Eine einsame Frau steht vor dieser Masse. Sie kauert auf dem Boden, sie läuft wie ein Vogel im zum Käfig geschlossenen Raum. Sie singt von unerfüllten Träumen, vergeblicher Verheißung. Sie wendet sich gegen die spießbürgerliche Moral ihrer Familie und der Menschen in der kleinen Stadt an der Wolga. Sie beschwört die Utopie einer unmöglichen Zweisamkeit mit einem anderen Mann als ihrem jämmerlichen Gatten.

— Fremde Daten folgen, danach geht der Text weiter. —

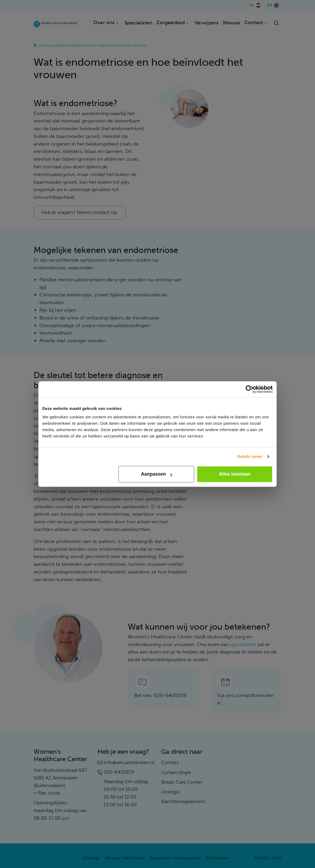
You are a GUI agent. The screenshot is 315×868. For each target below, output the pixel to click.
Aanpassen (156, 474)
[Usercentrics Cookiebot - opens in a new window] (249, 389)
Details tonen (250, 456)
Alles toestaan (235, 474)
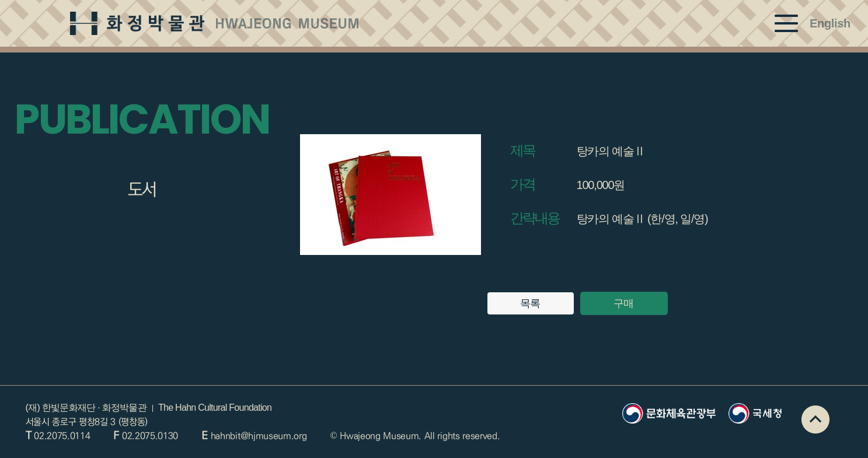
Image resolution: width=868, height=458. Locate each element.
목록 (530, 303)
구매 (623, 303)
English (830, 23)
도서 (142, 190)
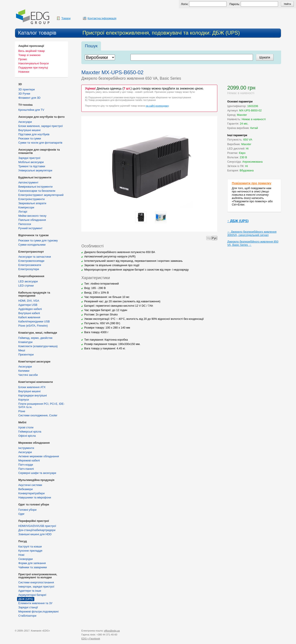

Starregisseur Barrie Kosky stellt sich mit radikaler Leere Salzburgs ikonischem Opernraum, wo er „Kát’a Kabanová“ zeigt, Leos Janáčeks so unspektakulär folgerichtiges, packendes Musiktheater über eine unausgefüllte Frau, die sich nach dem wahren Leben sehnt, sich öffentlich schuldig spricht und ertränkt.
Barrie Kosky nimmt diesen Raum an, obwohl er ungeeignet ist für diesen intimen, gerade mal 105 Minuten langen Dreiakter. Aus diesem Kontrast bezieht seine schnörkellos folgerichtige Inszenierung ihre Spannkraft. Und ist mit Abstand der Höhepunkt dieses eher mauen Salzburger Opernsommers.
Kát’a ist, an der Spitze eines tollen Ensembles, die anrührende Corinne Winters. Ihr Sopran, wenig individuell, strahlkräftig, kommt in der Weite des Raumes an Grenzen. Trotzdem triumphiert sie beim Publikum, dank ihrer glühend gegen die Trostlosigkeit ansingenden Intensität. Mitreißend schön, schwebend wie die Wolgawogen – die Wiener Philharmoniker. An deren Pult steht der gegenwärtig beste tschechische Dirigent – Jakub Hrůša. Zärtlich wiegt sich diese feingewirkte, motivisch variantenreiche Partitur. Sie ballt sich ebenso massiv und hat doch einen utopischen Ton.